■ Selected excerpt:
________________________________________
ILO’s commitment to capacity building for trade unions raises hope for African migrant workers


By Michael Oche

The International Labour Organisation (ILO) has said it will continue to support trade unions in Africa by building their capacity to ensure that they improve their skills and advocacy strategies for advancing policies that protect migrant workers, especially on fair recruitment.

Trade unions in Africa both at national and continental level have been vocal about the need for governments in the continent to speed up domestication of relevant ILO instruments that promote rights based migration.

With more Africans seeking to migrate in search of greener pastures and with the lessons learnt from the impact of the COVID-19 pandemic, trade unions have expressed displeasure with some of the Bilateral Labour Agreements (BLAs) entered by governments in Africa and some receiving countries of African migrant workers, especially in Gulf Corporation Countries (GCC).

The unions argue that some of the BLAs only focus on remittances from the migrant workers while ignoring aspects that ensure their protection thereby making them more vulnerable to exploitation.

However, ILO has said it will continue to improve the capacity of trade unions in their quest to change the narrative for migrant workers.

Our correspondent reports that the ILO in recent years, has scaled up capacity building for trade unions on better migration governance. This has led to improved visibility of trade unions’ activities on labour migration.

Speaking recently at a workshop organised for members of the African Trade Unions Network on Migration (ATUMNET), ILO Regional labour migration specialist based in ILO office in Abidjan, Coumba Diop said the ILO wants trade unions to go beyond activities and begin to take actions that will led to more ratifications and implementation of standards.

She said the ILO is aware of the key roles trade unions have to play in better migration governance, and will continue to support them.

She said, “we know that trade unions have been actively engaged in promoting effective labour migration governance in Africa. As ILO, once again, we are happy to provide assistance to trade unions through building their capacity. But most importantly, building their capacity to influence labour migration policies that are rights-based, and gender responsive.
________________________________________
■ Information provided:
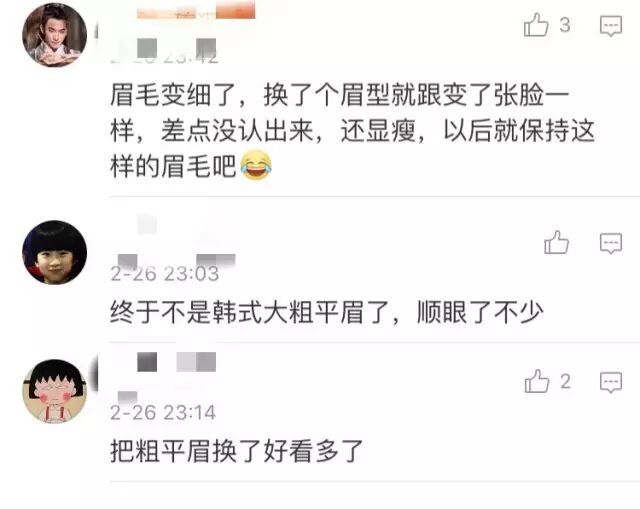Image resolution: width=640 pixels, height=509 pixels.
Task: Select the comment text 把粗平眉换了好看多了
Action: [236, 451]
________________________________________
■ Your objective:
Continue the news article about the ILO's support for African trade unions on migrant workers' rights, starting right after its last sentence.

■ Exercise response:
“We build the capacity of trade unions to raise awareness about the importance of the ratification and implementation of key international and continental labour standards to improve fair recruitment practices.”

Also speaking, Comrade Joel Odigie, ITUC-Africa deputy General Secretary, said building the capacity of trade unions is important to achieving better protection of the rights of migrant workers.

He noted that the long term vision of ATUMNET is to achieve voluntary migration where people migrate on their own and not forced by the exigencies of their environment and conditions.

Comrade Odigie said ITUC-Africa’s collaboration with ILO and other stakeholders have achieved some notable results on improved labour migration governance.

He said, “we have been doing it for a while and we can say we are achieving results.”

He said further: “For last year (2021) it was action plan development. Where we developed our plan of engagement for 2022 – 2024. And this meeting is part of the implementation of that action plan. Because capacity development was identified as one of the action and so having this meeting is a fulfilment of that action plan. And this meeting is focused on how the focal persons can have the requisite skills, knowledge, capacity and network to be able to deliver on issues of pro-rights migrant governance.”

The workshop held between December 19 – December 21 was organised by ITUC-Africa with support from the International Labour Organisation (ILO).